3. Le système de relative autonomie avec le statut reconnu de droit public, autrement dit les citoyens qui se déclarent membres d’une Eglise reconnue lors du recensement doivent s’acquitter de l’impôt obligatoire à l’Eglise, dont le taux est fixé par chaque paroisse, par exemple dans le canton de Fribourg (ce qui provoque d’ailleurs de grandes différences suivant la « richesse » des paroisses). L’impôt est perçu auprès des personnes physiques, mais aussi auprès des personnes morales (sociétés, commerces, industries, etc…)
Dans ce contexte, les Eglises ont libre accès à l’école pour la catéchèse, aux diverses aumôneries, etc…, ce qui suppose un dialogue permanent avec les autorités civiles, généralement dans un esprit de bonne collaboration.

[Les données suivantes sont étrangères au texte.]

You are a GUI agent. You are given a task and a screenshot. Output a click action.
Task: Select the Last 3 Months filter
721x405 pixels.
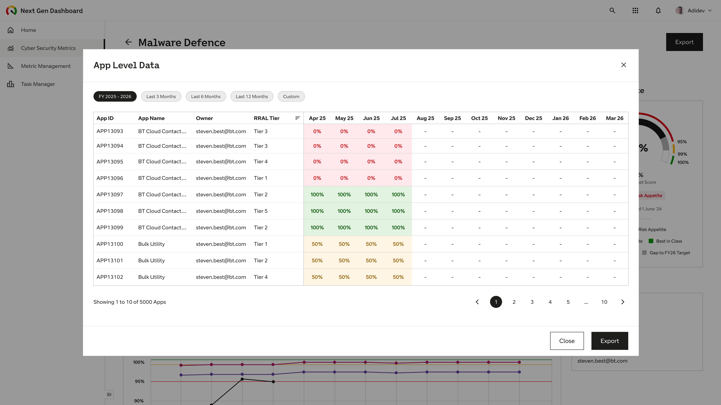161,96
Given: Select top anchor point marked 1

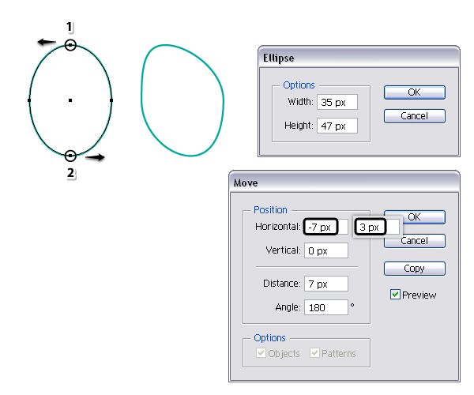Looking at the screenshot, I should click(70, 46).
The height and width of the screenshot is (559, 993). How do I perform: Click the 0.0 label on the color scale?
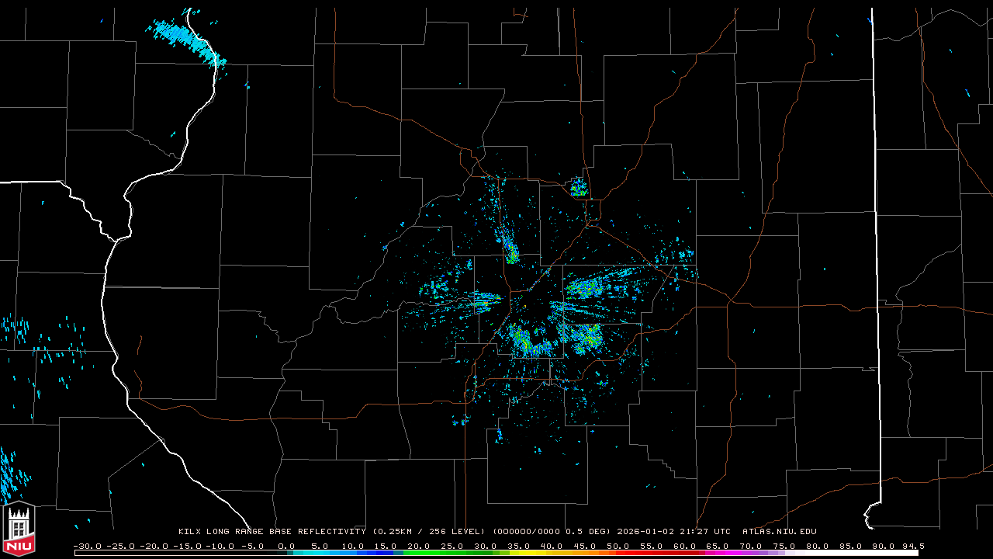pyautogui.click(x=285, y=546)
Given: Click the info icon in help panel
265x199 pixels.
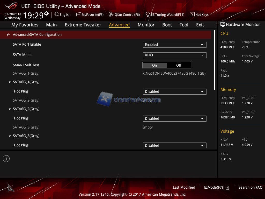Looking at the screenshot, I should [x=6, y=159].
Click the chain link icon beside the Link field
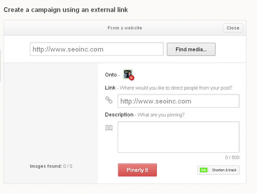 (109, 100)
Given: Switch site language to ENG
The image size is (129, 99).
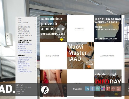Looking at the screenshot, I should point(21,85).
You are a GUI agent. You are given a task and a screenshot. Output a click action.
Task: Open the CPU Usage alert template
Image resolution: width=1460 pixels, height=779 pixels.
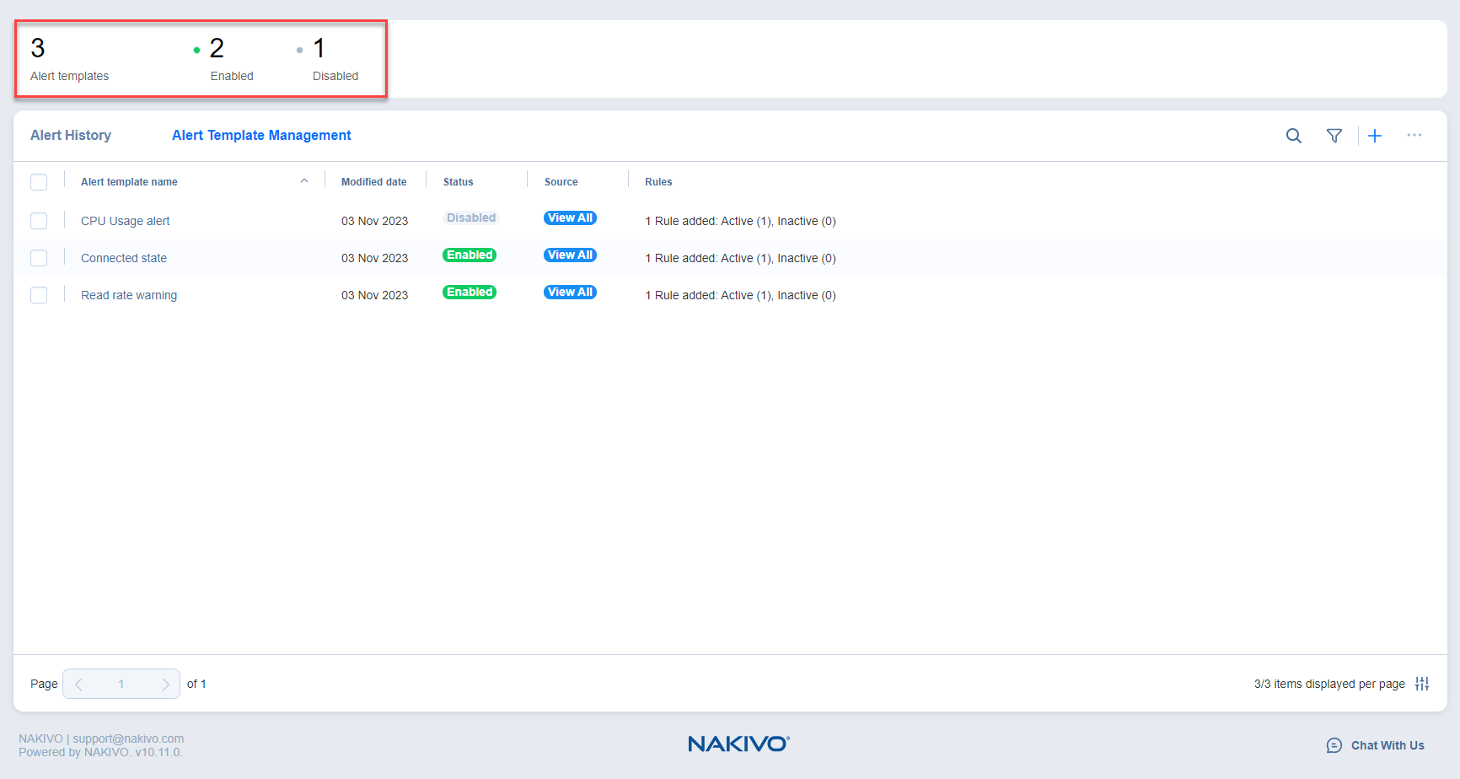click(x=126, y=221)
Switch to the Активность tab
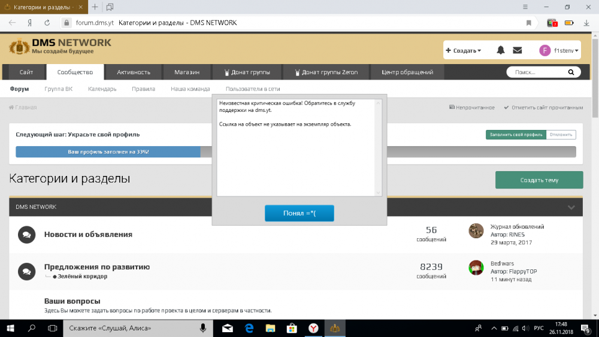The height and width of the screenshot is (337, 599). tap(134, 72)
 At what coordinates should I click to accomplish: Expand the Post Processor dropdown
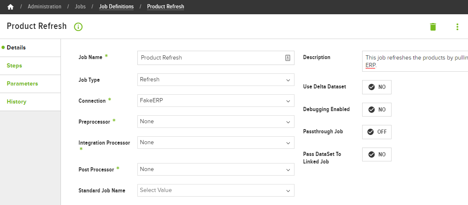pos(216,169)
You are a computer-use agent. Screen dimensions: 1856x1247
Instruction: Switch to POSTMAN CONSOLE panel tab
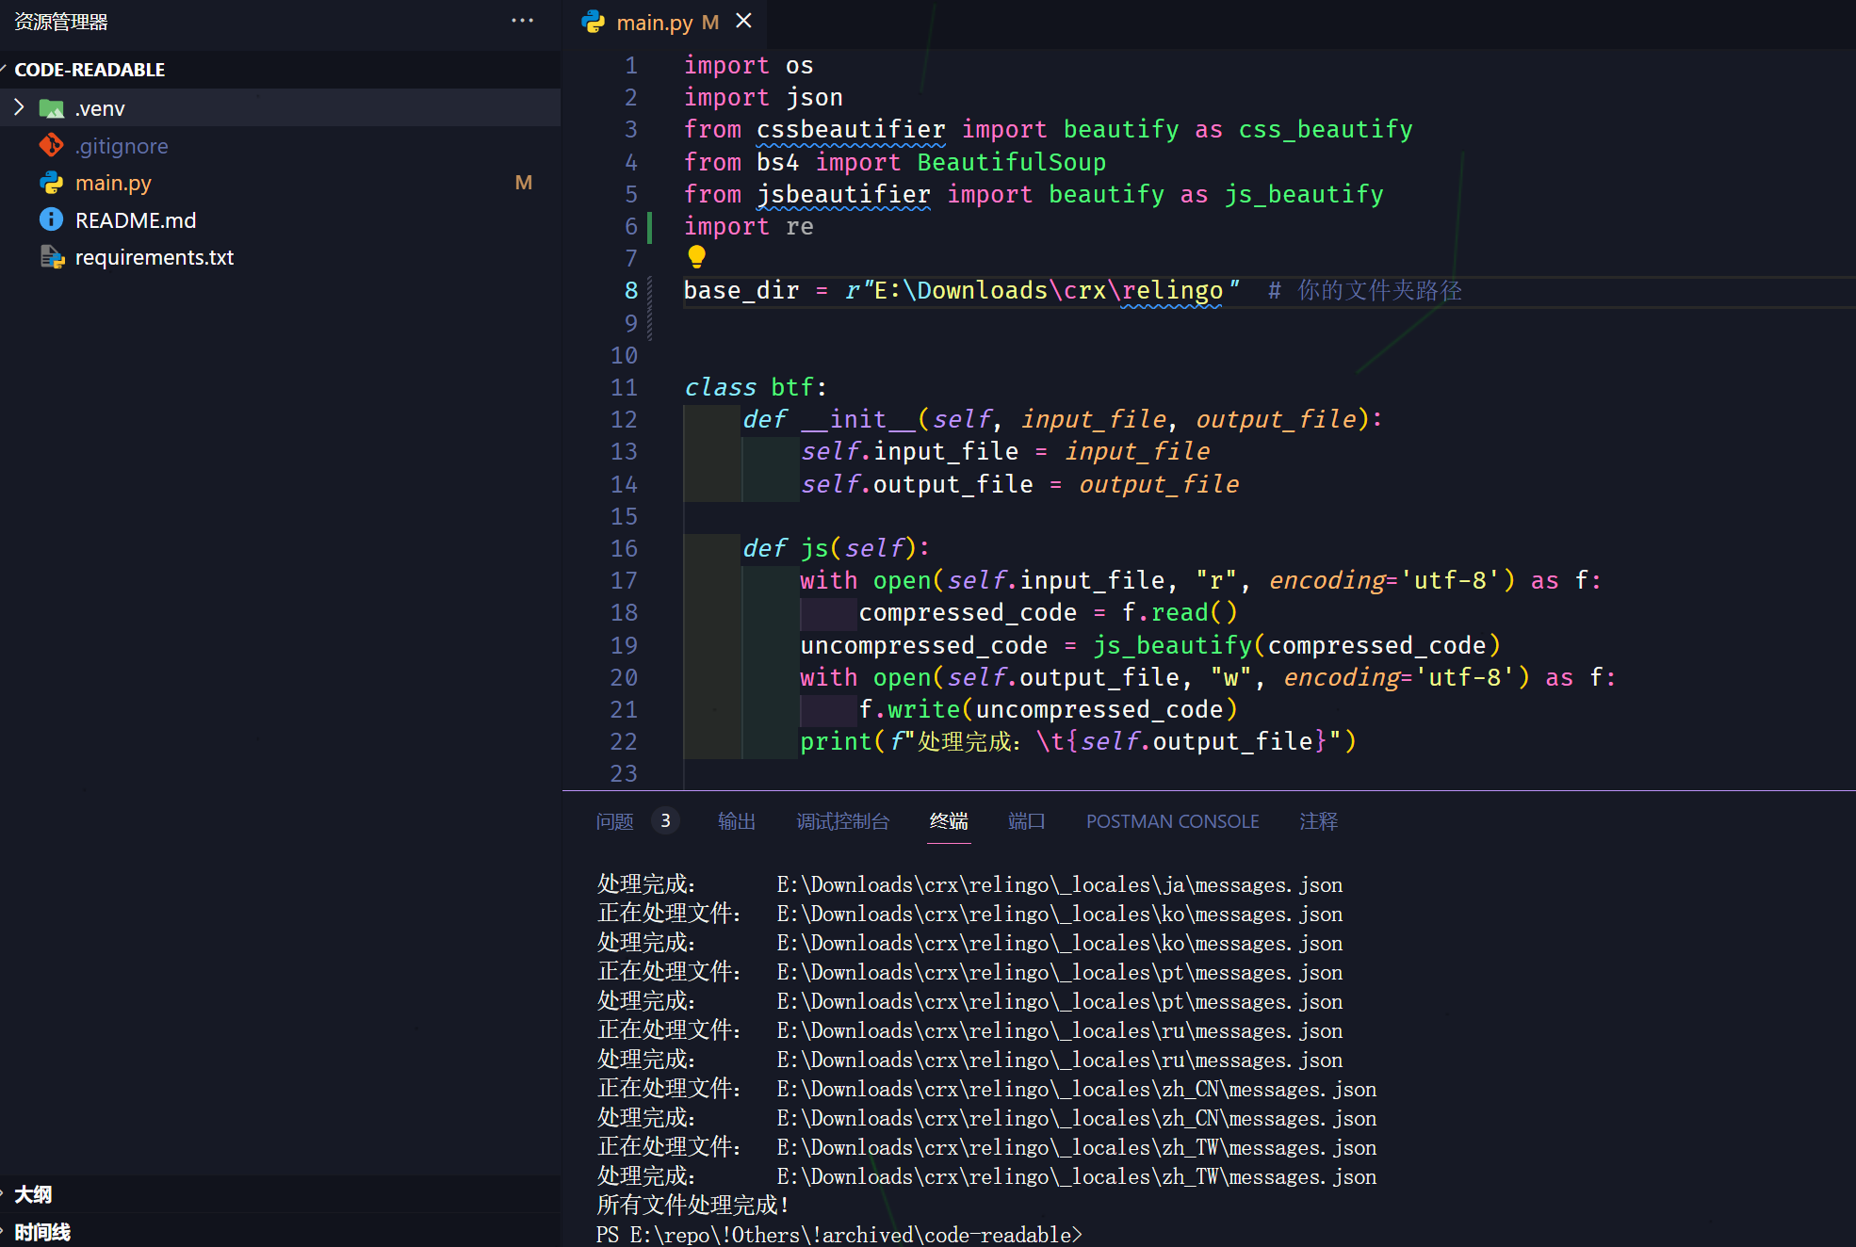(x=1172, y=821)
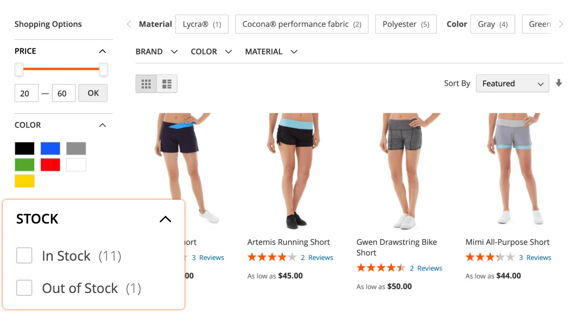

Notons enfin que la gestion des biens des Eglises se fait de manière entièrement démocratique, avec des conseils (de laïcs) élus et contrôlés par les assemblées de paroissiens.
L’habitus démocratique va si loin que, dans certains cantons, ce sont les paroissiens qui nomment formellement leurs curés ! Rappelons aussi que dans les trois diocèses alémaniques, c’est le Chapitre cathédral qui nomme l’évêque après un va-et-vient de consultation avec le Vatican.

Actuellement, il existe un certain débat sur les points suivants :
- les sorties d’Eglise : soit pour des raisons profondes (on quitte vraiment la communion ecclésiale), soit pour des raisons fiscales (on veut rester membre de l’Eglise mais on refuse de payer l’impôt ecclésiastique obligatoire). Pour cette dernière catégorie, les évêchés réfléchissent à une tarification des services demandés par ces personnes en « sortie partielle », non pour « vendre les sacrements », mais pour couvrir les frais occasionnés par ces demandes souvent liturgiques.
- On doit adapter la présence des Eglises dans l’école publique. Dès 16 ans, les enfants et leurs parents peuvent choisir entre des cours de culture religieuse (sous la responsabilité de l’Etat) et une catéchèse confessionnelle (sous la responsabilité des Eglises).
- On constate aussi une remise en cause de l’impôt sur les personnes morales de la part de certains milieux économiques.
- Se pose aussi la question de la reconnaissance éventuelle de nouvelles religions ou communautés religieuses. Les critères suivants sont généralement retenus : une implantation historique relativement ancienne, une représentativité unique, une gestion économique transparente et contrôlée, une adhésion sans faille à notre ordre constitutionnel, à ses valeurs et pratiques.
- Va-t-on vers la séparation des Eglises d’avec l’Etat ? C’est possible, mais jusqu’à ce jour toutes les tentatives démocratiques en ce sens ont échoué devant le peuple souverain (79% de non au plan fédéral en 1980 et de même à Zürich en 1998).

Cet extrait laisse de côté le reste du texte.